Gastrointestinal and lung neuroendocrine tumors are two independent rare malignancies, which are part of broad group of tumors called neuroendocrine tumors (NETs). They are generally characterized by an indolent course. However, some of them are lethal malignancies and their incidence is almost equivalent to mortality [1]. The complex pathophysiology, absence of early diagnostic and prognostic markers and low responsiveness to radiation and chemotherapies are major barriers against successful therapy. Poor performance of therapeutic agents, even in the initial stage of invasive cases, emphasizes the importance of early detection for improved survival. Small intestinal neuroendocrine tumor (SI-NET) belongs to the biggest group of gastroentero-pancreatic neuroendocrine tumors. They are epithelial tumors with endocrine differentiation and arise from enterochromaffin (EC) cells in the intestinal mucosa [2]. Diagnosis is delayed for up to 5 years [3,4]. As main result, the vast majority of patients are admitted to medical work-out with metastatic or inoperable disease [3,5]. Surgery is then seldom curative and conventional chemotherapy and radiotherapy are inefficient. Neuroendocrine neoplasms of the respiratory tract are managerially separated into four subgroups on the basis of clinical characteristics: typical carcinoid tumor (TC), atypical carcinoid tumor (AC), large-cell neuroendocrine carcinoma (LCNEC) and smallcell lung carcinoma (SCLC) [6]. They originate from pulmonary neuroendocrine cells (PNEC). They are specialized airway epithelial, cells either solitary cells or clusters called neuroepithelial bodies in the lung. PNEC have not been clearly studied as the enterochromaffin cells [7]. Mainly TC and AC are the lung tumor types involved in our studies [8] and only radical surgery offers the best chance to survive for the patients suffering from these tumours [4].
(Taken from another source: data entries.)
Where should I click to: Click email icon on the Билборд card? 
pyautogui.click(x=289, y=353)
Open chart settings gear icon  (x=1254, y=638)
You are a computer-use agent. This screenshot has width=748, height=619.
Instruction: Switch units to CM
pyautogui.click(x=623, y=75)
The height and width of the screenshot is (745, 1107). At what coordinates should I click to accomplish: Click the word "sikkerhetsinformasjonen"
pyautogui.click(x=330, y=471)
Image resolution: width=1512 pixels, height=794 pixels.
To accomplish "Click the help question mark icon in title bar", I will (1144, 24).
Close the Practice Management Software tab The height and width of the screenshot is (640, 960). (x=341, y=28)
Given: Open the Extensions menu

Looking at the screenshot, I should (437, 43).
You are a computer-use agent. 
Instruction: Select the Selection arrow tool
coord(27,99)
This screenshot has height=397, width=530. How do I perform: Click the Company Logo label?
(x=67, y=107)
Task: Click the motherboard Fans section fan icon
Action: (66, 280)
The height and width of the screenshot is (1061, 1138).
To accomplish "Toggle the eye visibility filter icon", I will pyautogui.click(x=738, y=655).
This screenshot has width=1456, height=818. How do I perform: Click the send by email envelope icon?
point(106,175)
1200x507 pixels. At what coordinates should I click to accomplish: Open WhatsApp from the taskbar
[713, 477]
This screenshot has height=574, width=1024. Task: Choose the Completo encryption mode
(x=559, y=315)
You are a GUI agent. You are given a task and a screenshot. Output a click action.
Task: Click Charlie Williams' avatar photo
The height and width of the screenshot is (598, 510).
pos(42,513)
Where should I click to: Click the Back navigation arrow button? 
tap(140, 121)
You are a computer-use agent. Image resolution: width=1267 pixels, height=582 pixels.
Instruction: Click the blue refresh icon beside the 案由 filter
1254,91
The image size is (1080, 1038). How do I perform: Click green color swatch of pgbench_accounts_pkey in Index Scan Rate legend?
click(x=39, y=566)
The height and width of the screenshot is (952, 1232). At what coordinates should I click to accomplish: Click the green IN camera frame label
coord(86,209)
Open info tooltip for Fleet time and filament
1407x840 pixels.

In conclusion, the current treatments of metastasized SI-NETs and lung carcinoids aim at controlling tumor growth and hormonal secretion by using somatostatin analogues, interferon alpha; and the more recently accepted everolimus and sunitinib in clinics [1,9-11]

Early detection, which may lead to potential surgery, is crucial to cure more SI-NET and lung carcinoid patients. Indeed, it has been suggested that better NET biology understanding, improved analytical approaches to identify tumors and localizations of the small lesions and novel biomarkers detection are pivotal to improve NET patient outcomes. Several bottlenecks to NETs early detection have been addressed and they are major challenges to achieve to improve the clinical management such as, universal classification and grading system, elucidation of cell biology, development of cell lines and animal models, acquisition of genetic information, identification of serum markers for early diagnosis, definition of tissue markers to identify tumour origin, development of molecular pathological profiling to define prognosis, precise identification of topographic information (before and during surgery), identification of molecular therapeutic targets. development of improved (adjuvant) treatment for residual disease, establishment of centers of excellence and multidisciplinary speciality NET clinical teams, construction of central clinical and tissue database resources and government focus on clinical and research funding for rare diseases [9,12]. SI- and lung-NETs symptoms are vague at the beginning and appear late at the metastatic stage most of the time. A biological marker with high sensitivity (100%) and specificity (99%) will produce high levels of false positives (up to 80%) for every positive case of cancer given the rarity of these tumors. The broad advancement in imaging made it pivotal in the staging and evaluation of NETs [13]. However, the high cost of imaging discourages the use for the followup of asymptomatic cases. This invites looking for highly sensitive and specific blood screening and/or tissue based strategies, also stated for different malignancies as pancreas cancer [14].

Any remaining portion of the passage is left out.